DHCP takes a pool of IPs and assigns them upon request. Could be public or private
NAT (typically) takes routable IP data and sends it through to a non-routable IP (like the ubiquitous 192.168.0.0 block)
In other words, they're not the same thing. It's like engines and tires: they both belong on a car and help make it run, but they do VERY different things.
What's probably tripping you up is that most of the Internet runs on NAT (and often IPv4 NAT). If you're using NAT, the default configuration there is you take a public IP and then DHCP your non-routing block to whatever devices connect behind the router. The trick there is you don't HAVE to DHCP NAT. You can actually assign all your devices a local, non-routing IP. In fact, most residential routers have some block they don't DHCP for that reason, so you can assign, say, a network printer a fixed IP.
It would be a pain to have someone come to your house and go "What's your Wifi password?" only to have you respond "Wait, let me assign your device an IP. What's your MAC address?" Not only will you get a blank stare (and your parents will disown you for asking them to tech), but this is a massive pain for you too. As such, nobody runs their network like this because DHCP is really convenient. I mean Adam Jacobs from Chef (DevOps company) told this story about a company that thought they couldn't use DHCP. Which immediately raised eyebrows among technology professionals.
All TCP/IP connections have 4 numbers. Suppose it is between Alice and Bob.
We have Alice_IP and Alice_Port, and we have Bob_IP and Bob_Port.
When there is a NAT between them (say, translating Alice-side requests), takes the Alice_IP and Alice_Port and replaces them with NAT_IP and NAT_Port.
So to Bob and all networks between the NAT and Bob, the connection is between NAT_IP and NAT_Port and Bob_IP and Bob_Port.
The NAT keeps a table saying "Packets from Bob_IP and Bob_Port targeting NAT_IP and NAT_Port gets translated to Alice_IP and Alice_Port".
While this is typically used so that private IP addresses can be used by Alice and her friends, and the NAT owns a NAT_IP that is a public IP valid on the entire internet.
But you can also have layers of NAT between Alice and Bob, some facing Alice some facing Bob. It could even be used to when the addresses translated-to are real public internet addresses (but I don't see much point).
DHCP solves a different problem. When you connect to a network, you may not have an IP address.
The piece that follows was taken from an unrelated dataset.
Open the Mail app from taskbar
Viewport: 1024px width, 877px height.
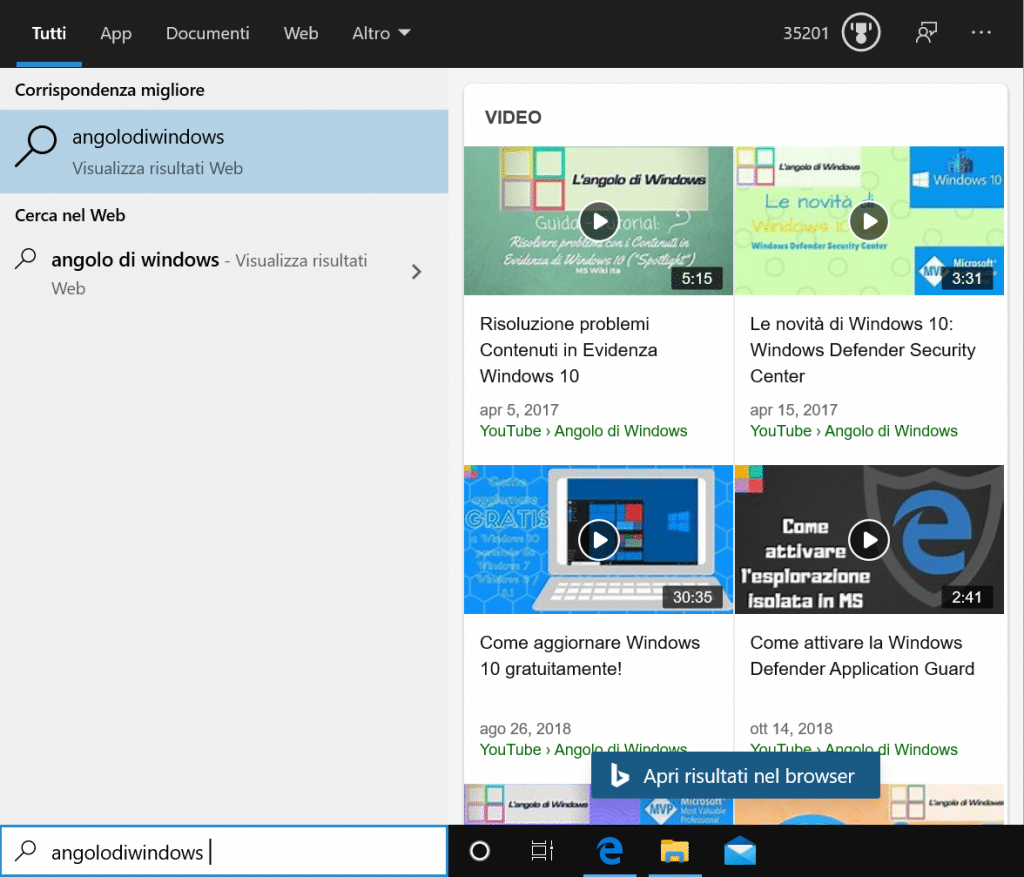pyautogui.click(x=740, y=851)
DHCP is a way your computer can broadcast "Hello, this is me [ethernet hardware id], I need an IP address, can anyone help me?"
Often a router will be configured to respond with "Sure, here is an IP address", and the router remembers (a) your mac address has that IP address, and (b) the IP address is on that particular sub-network.
Where it gets those IP addresses is not something DHCP concerns itself about. On a typical consumer router, it grabs them from a pool of IP addresses reserved for private use, 10.xx.xx.xx, or 192.168.xx.xx.
The problem is then that the rest of the internet cannot route to those addresses. In fact, many routers on the internet are configured to just drop packets with those addresses.
Your consumer router connects to your ISP's router (or equivalent), which in turn distributes it an IP address. Your router typically does NAT, converting the DHCP-from-private-IP address connections of your household computers to its own DHCP-from-ISP provided IP address. Possibly your ISP then translates your router's IP address into a real internet IP address using yet another layer of NAT; or, maybe your ISP owns enough IP addresses that they can give your router a "real on the internet" IP address.
The downside to this NAT is that your computer doesn't have a unique identity. So when someone wants to connect to your computer, if they send a packet at what appears to be your computer's IP address, they instead send it to the router.
And the router may not have an entry in its NAT table for this new, unsolicited connection, so it drops the connection as nonsense.
There are hacks to get around this of varying effectiveness.